Oh, and Giant-Man's new pocket-laden costume is actually less egregious than it seems, given that Pym's last consistent hero ID had him wearing a jumpsuit with a bunch of pockets, from which he'd pull various shrunken down weapons and tools and embiggen for use. So I just assume he's got all that stuff in his new costume's pouches.
Posted by: Austin Gorton | October 10, 2016 10:27 AM
There is a lot of stuff I want to like about these issues. The art is nice, the Avengers are being put in brand new situations instead of repeating old stories, and I even like the team members and how they interact.
But this just doesn't seem like the Avengers. If Harras was more respectful of the team and its members and not trying to go grim n' dark, this would be a lot more palatable. And get rid of those helmets and jackets!
However, my big problem is that Sersi should not be a member of the Avengers. As originally written, she is just way too powerful, and they need to ignore that and power her down so that she doesn't solve every problem by making their foes into pigs. If they had some other character in her role, it would make more sense.
Posted by: Chris | January 28, 2017 1:04 PM
Um...why were the Avengers wearing Liefield-ian head-wraps again?
Posted by: Jon Dubya | January 28, 2017 1:43 PM
Man, if ever there was a series of issues that could be more or less purely described as "Holy 90's!", it'd probably be these.
Posted by: MegaSpiderMan | March 2, 2017 4:16 PM
According to Avengers Index this is neither Araki, nor a clone, but new Chancellor, Aroke (previously seen for the first time in Avengers 347)
Posted by: fragsel | October 20, 2017 9:15 AM
Interesting, fragel. The MCP usually follow the indexes so i am surprised they didn't go with that, and i wonder if there is some later revelation regarding the Araki clones written after the index that changes things. The Marvel wiki page (which is hardly definitive) only lists #347 as an appearance of Aroke. (Aside from a Handbook. Does anyone have that Handbook handy to see what it says about Aroke?)

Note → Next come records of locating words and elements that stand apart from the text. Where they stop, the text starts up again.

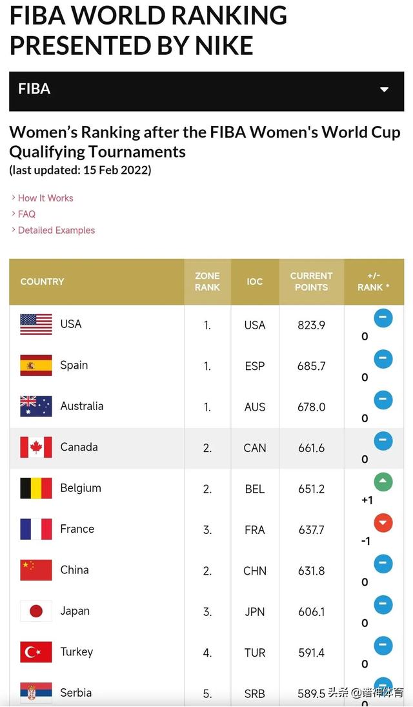This screenshot has height=707, width=413.
Task: Click USA's blue no-change rank indicator
Action: (383, 318)
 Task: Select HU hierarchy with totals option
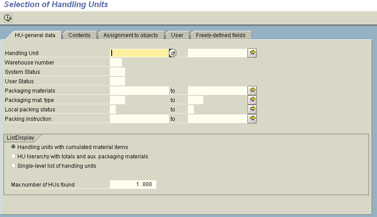13,157
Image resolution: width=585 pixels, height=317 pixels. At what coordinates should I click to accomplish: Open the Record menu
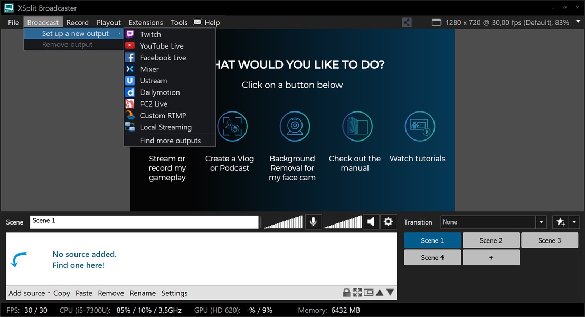point(78,23)
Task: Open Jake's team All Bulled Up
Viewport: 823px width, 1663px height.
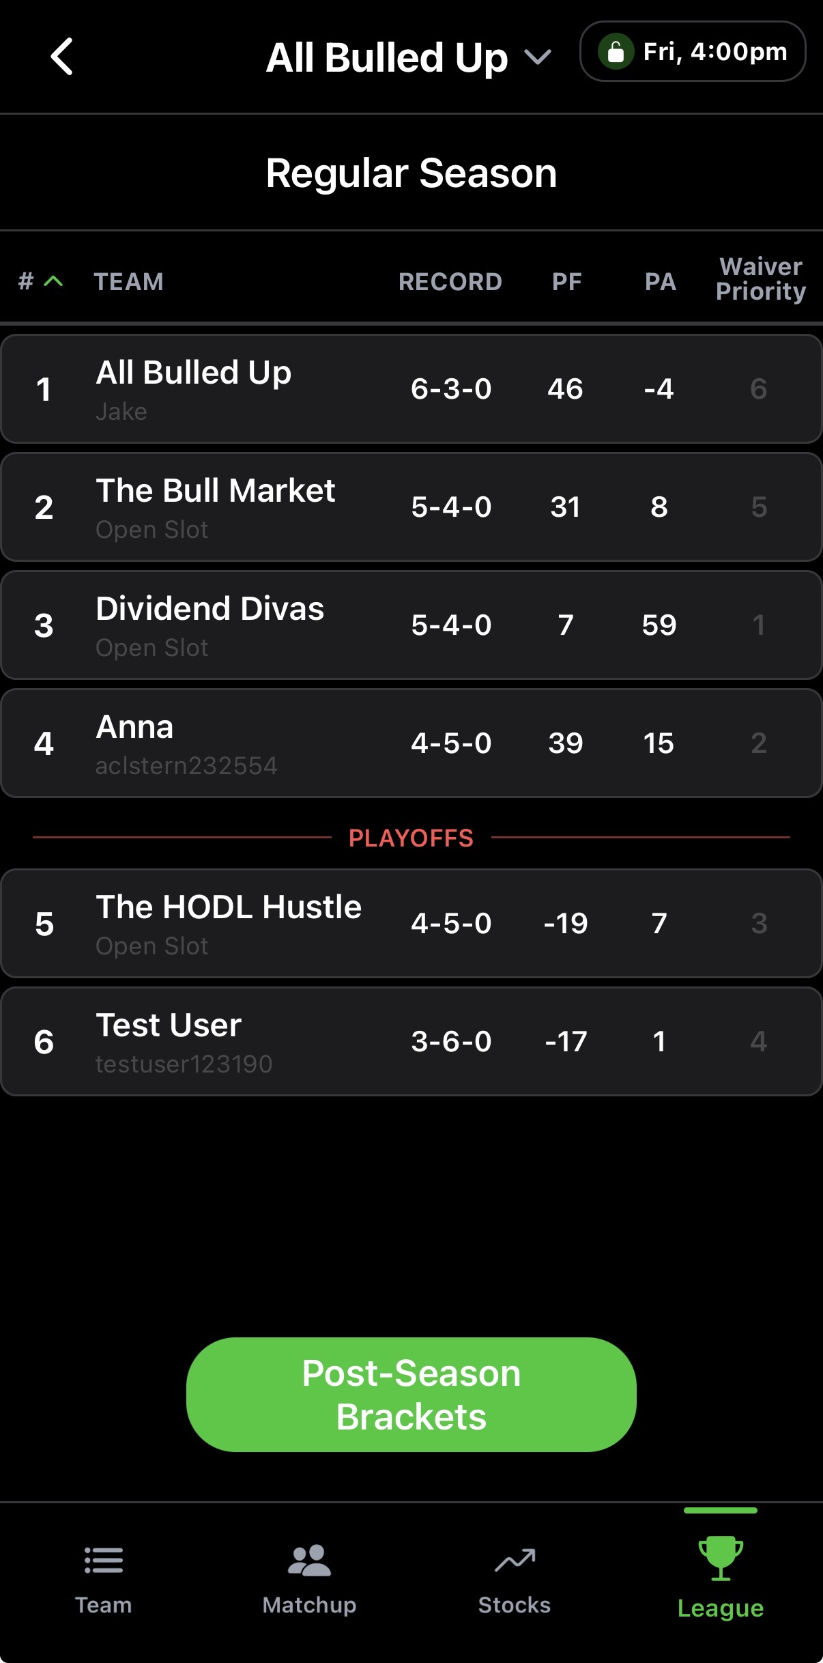Action: coord(412,388)
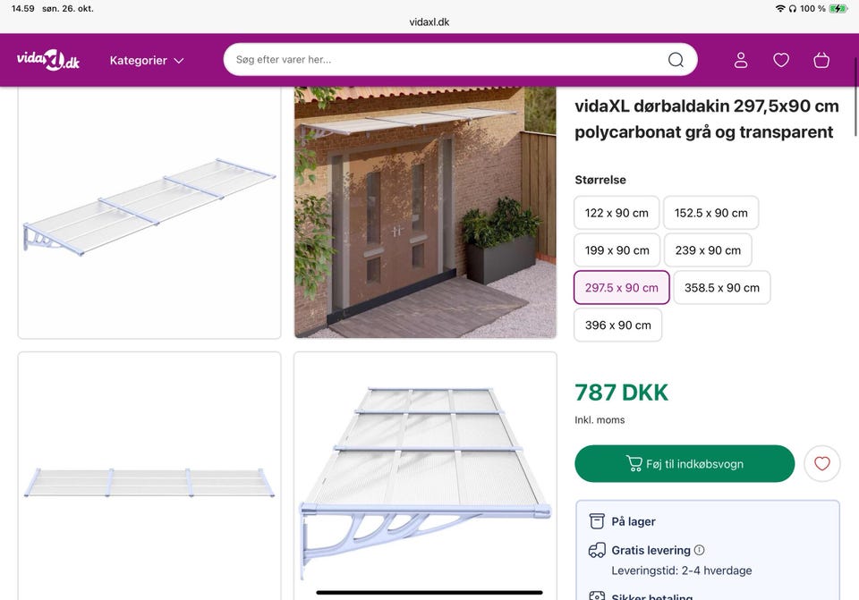
Task: Open the vidaXL.dk home logo
Action: click(47, 60)

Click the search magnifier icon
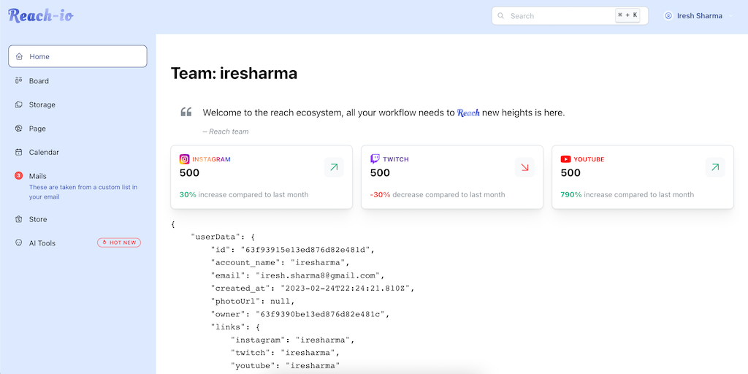pyautogui.click(x=500, y=15)
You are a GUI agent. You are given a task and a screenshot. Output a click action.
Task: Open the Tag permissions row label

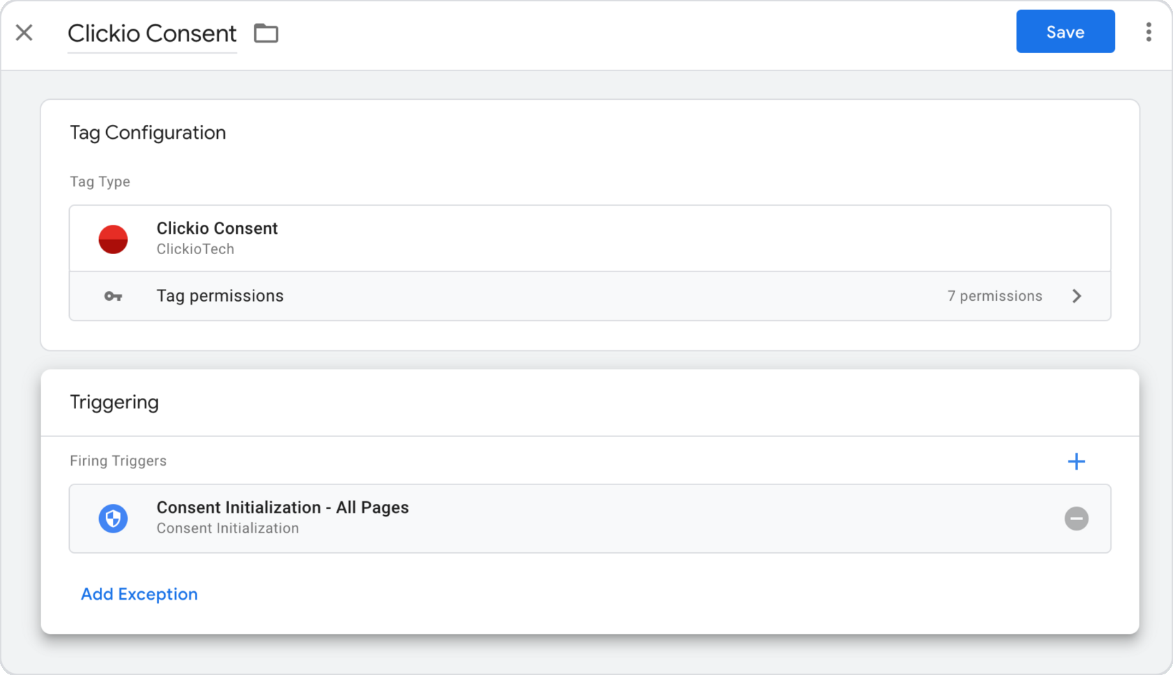point(220,296)
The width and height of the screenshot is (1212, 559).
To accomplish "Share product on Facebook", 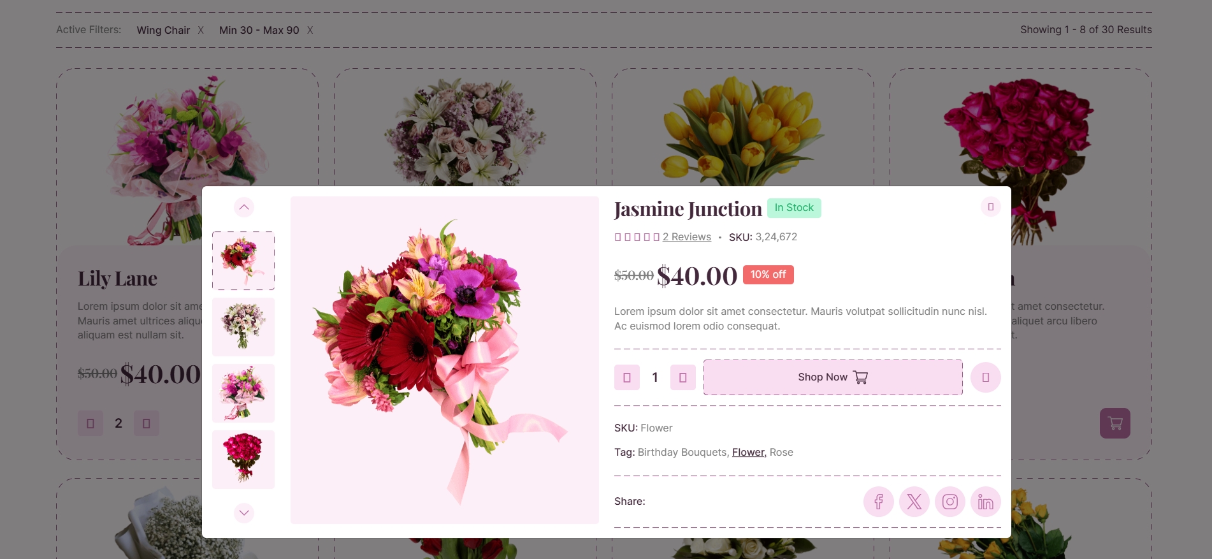I will coord(878,502).
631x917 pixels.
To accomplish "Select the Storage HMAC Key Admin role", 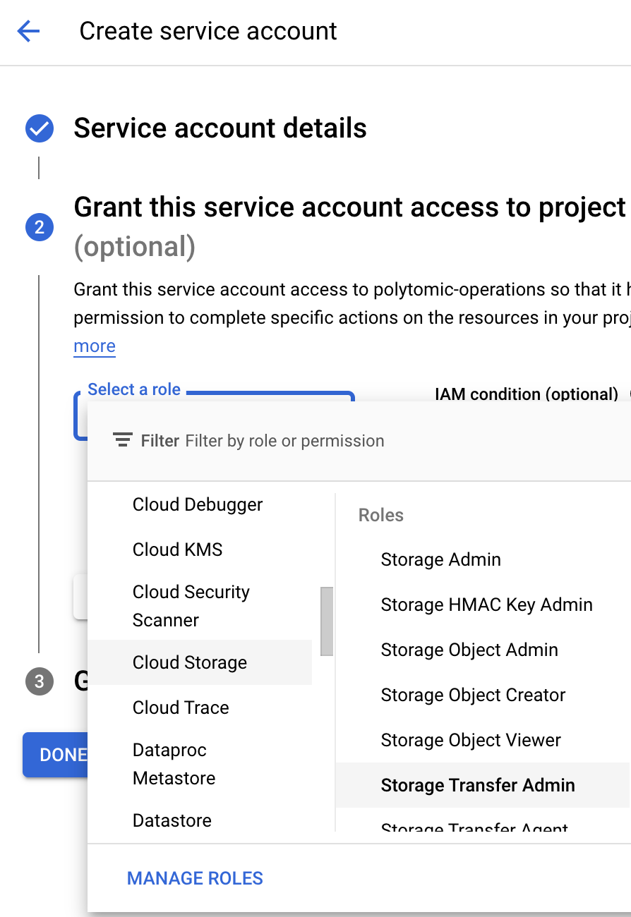I will click(x=487, y=605).
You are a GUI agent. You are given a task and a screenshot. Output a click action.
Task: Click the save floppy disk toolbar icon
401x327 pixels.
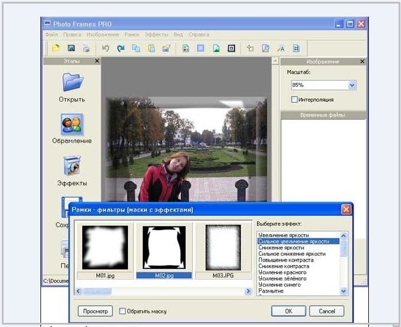tap(71, 48)
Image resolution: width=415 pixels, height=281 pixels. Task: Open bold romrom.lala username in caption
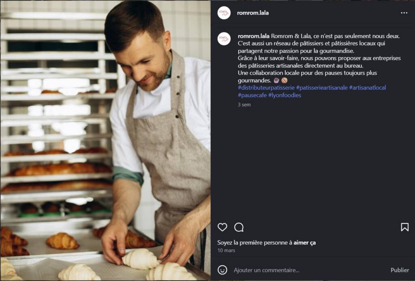coord(254,36)
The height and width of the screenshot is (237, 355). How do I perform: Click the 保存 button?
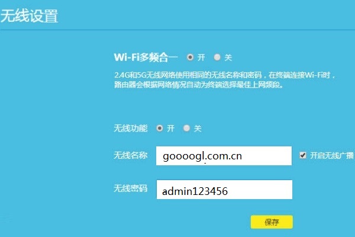(x=272, y=222)
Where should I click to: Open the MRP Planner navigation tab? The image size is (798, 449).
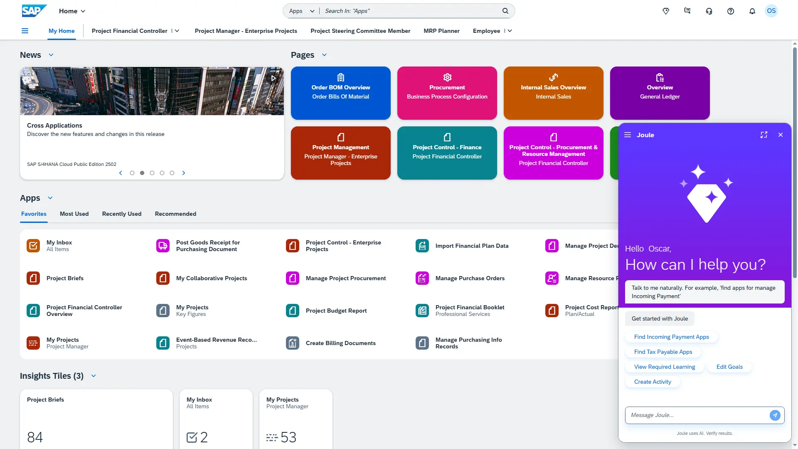[441, 31]
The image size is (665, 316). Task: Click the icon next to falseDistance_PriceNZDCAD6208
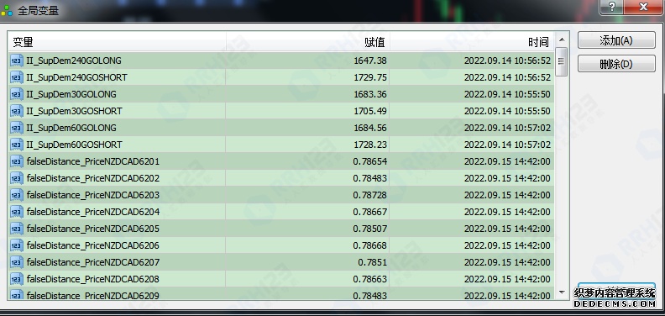(x=17, y=279)
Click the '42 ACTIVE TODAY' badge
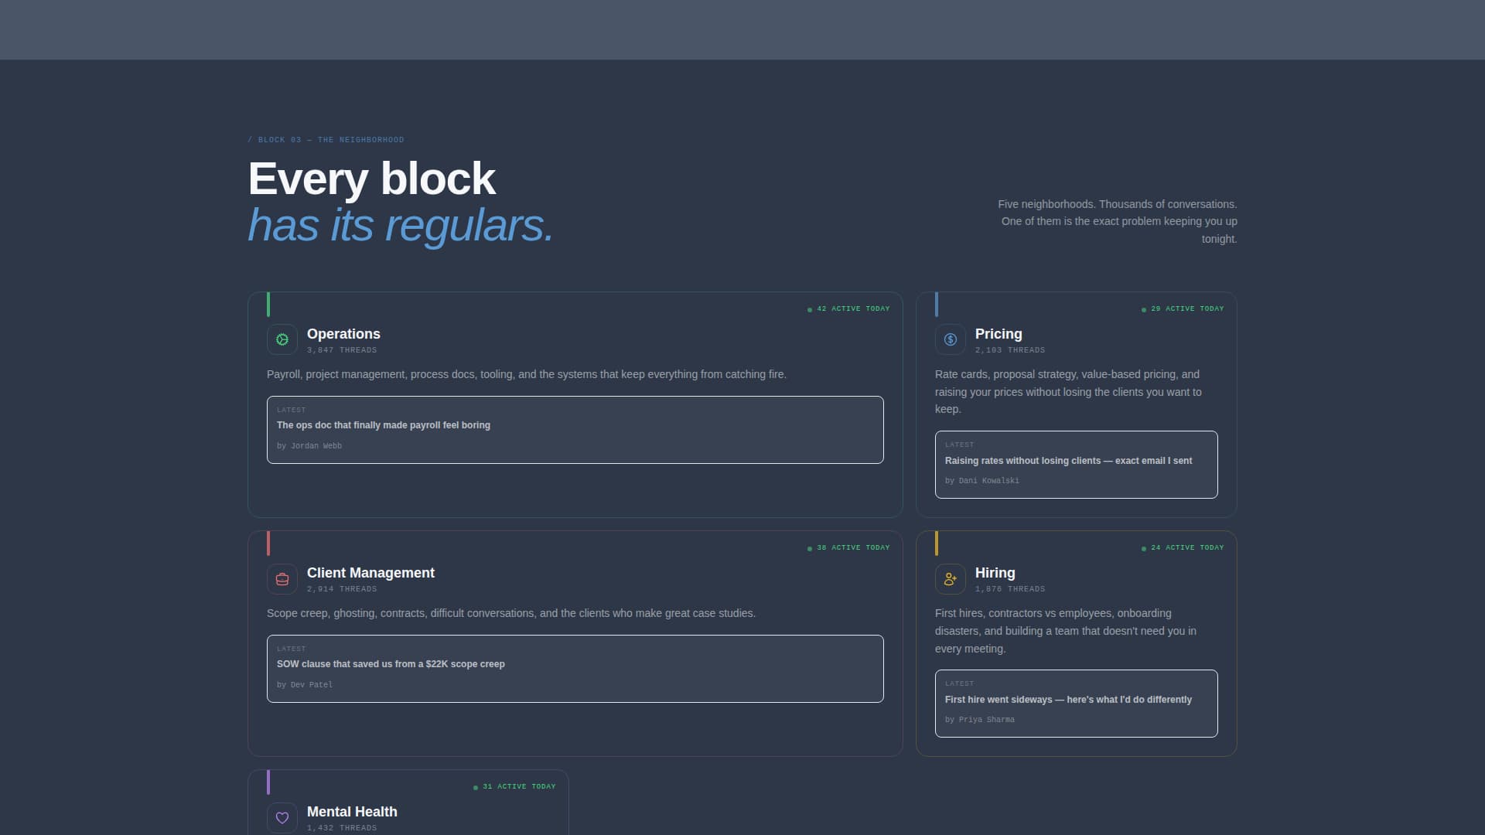Viewport: 1485px width, 835px height. tap(849, 308)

Posted by: fnord12 | October 20, 2017 11:45 AM
It lists Aroke as a member of Shi'ar race (in Shi'ar entry) and shows his picture with a note of first appearance in Avengers 347. Araki is listed there also, so it is clearly They are separate characters
Posted by: fragsel | October 21, 2017 12:10 PM
Thanks fragsel. It was never a question of if he was a separate character, but if he was appearing in this issue. But since the MCP is clearly mistaken about this being a Skrull imposter, i will go with the Index and list this as an Aroke appearance. I did the same with Quasar #54.